§ Given passage
——————————
Sounds is an album by American jazz saxophonist Rob Brown recorded in 2006 and released on the Portuguese Clean Feed label. Instead of the conventional sax-bass-drums trio, it features an alternative combination with Brown on alto sax, Daniel Levin on cello and Japanese Satoshi Takeishi on a percussion set completed with taiko drums.

The title track is a three-part suite composed for a multimedia performance that includes dance and visual art. It was debuted at the 2005 Vision Festival with the Nancy Zendora Dance Company and video art by Jo Wood-Brown.

Reception

The All About Jazz review by Sean Patrick Fitzell notes that "The textural range of the instrumentation, particularly the exotic percussion and the music's spaciousness of form allows for non-idiomatic exploration that is not strictly free improvisation."
——————————
§ Complete the following
(a) From the passage on the album Sounds, repeat the text starting at "The title track" and ending at "by Jo Wood-Brown.".
(b) In the passage on the album Sounds, which label released the album?
(c) Sum up the passage on the album Sounds in two sentences.
The data has nothing to do with what follows.

§ Recorded information
——————————
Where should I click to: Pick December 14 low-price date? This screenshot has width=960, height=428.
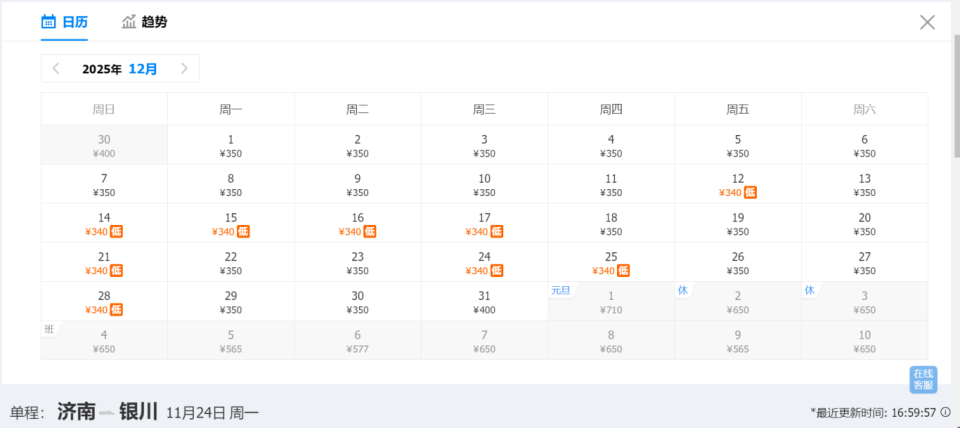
——————————
§ Responses to the tasks
(a)
The title track is a three-part suite composed for a multimedia performance that includes dance and visual art. It was debuted at the 2005 Vision Festival with the Nancy Zendora Dance Company and video art by Jo Wood-Brown.

(b) The Portuguese Clean Feed label.

(c) Sounds is a 2006 album by jazz saxophonist Rob Brown, released on Clean Feed, that pairs his alto sax with Daniel Levin's cello and Satoshi Takeishi's percussion, including taiko drums. Its title track is a three-part suite written for a multimedia performance that debuted at the 2005 Vision Festival, and an All About Jazz review praised the album's textural range and spacious form.